Для проведения исследований на анаэробную инфекцию образец материала помещали в анаэробную транспортную среду без кислорода (BD Port-A-Cul) и использовали в течение 2—3 ч или замораживали.
Для выделения и идентификации микроорганизмов образец асептично извлекали из пробирки, и производили посевы на кровяном агаре, среде Сабуро и среде для выращивания анаэробов. Через 24 ч проводили микроскопию окрашенных по Граму препаратов, приготовленных из выращенных культур. При необходимости выделяли чистую культуру. Из чистой культуры через 24 ч культивирования готовили взвесь микроорганизмов, которую в соответствии с результатами микроскопии заливали в аппарат Crystal для идентификации грамположительных, грамотрицательных и анаэробных микроорганизмов. Результат учитывали в помощью автоматизированного бактериологического анализатора BD BBL «Crystal» Autoreader.
Чувствительность к антибактериальным препаратам определяли диско-диффузионным методом.
Результаты культурального исследования свидетельствовали о том, что в исследуемых образцах преобладали St. saprophyticus, St. epidermidis, St. aureus, Pantoea agglomerans, Enterococcus facealis и Proteus inconstans. При этом Malassezia furfur и Propionibacterium acnes высеяны не были, что, на наш взгляд, объясняется проведением длительной (более 12 мес) предшествующей антибактериальной терапии как системной, так и топической.
По результатам анализа чувствительности выделенных культур к основным, наиболее часто назначаемым антибиотикам низкая чувствительность отмечалась к линкомицину, эритромицину и доксициклину, довольно высокая — к клиндамицину и гентамицину (см. таблицу).
Таким образом, ранее опубликованные данные, а также результаты наших собственных исследований свидетельствуют о необходимости проведения культурального исследования с определением антибиотикочувствительности микрофлоры кожи больных акне для последующего назначения эффективной терапии.
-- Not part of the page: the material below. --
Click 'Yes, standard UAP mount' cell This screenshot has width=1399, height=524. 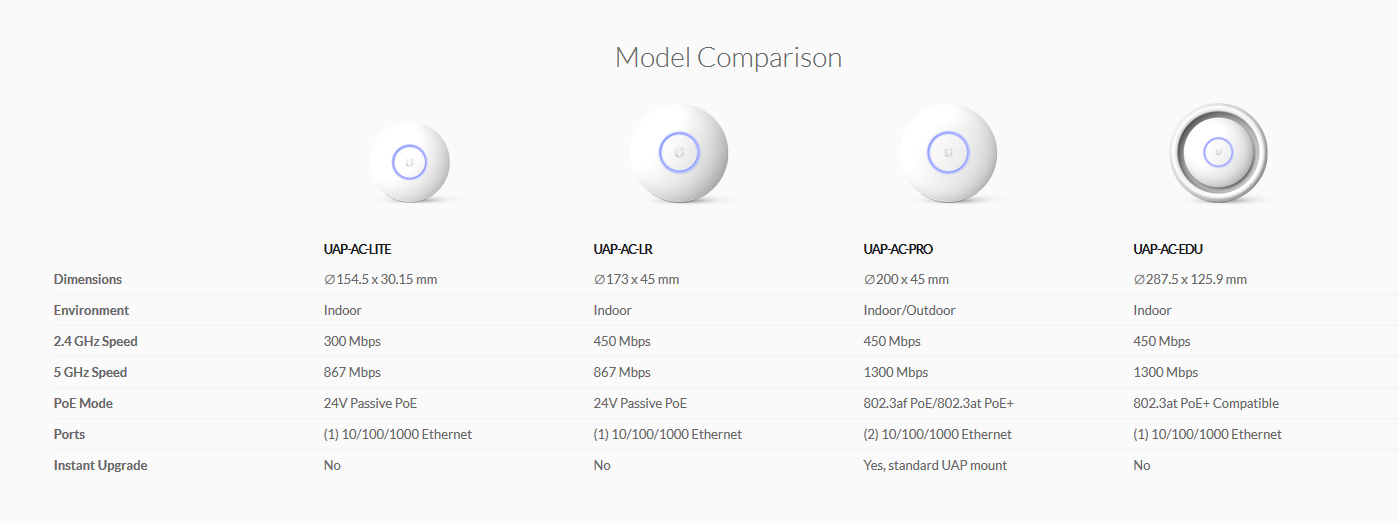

Необходимо учитывать также лекарственную форму топических антибиотиков, которая в основном представлена кремом или гелем, тогда как при терапии акне предпочтителен раствор.
В настоящее время на Российском рынке появился новый топический препарат клиндамицина Зеркалин («Ядран», Хорватия) в форме 1% раствора.
Препарат наносят 2 раза в сутки на предварительно очищенную и высушенную кожу. Средний курс лечения составляет 6—8 нед. При необходимости более длительного (до 6 мес) применения Зеркалин целесообразно сочетать с бензоилом пероксида (Зеркалин наносят утром, а бензоила пероксид — вечером).
Появление клиндамицина в форме раствора позволяет расширить возможности подбора лечения пациентам с акне.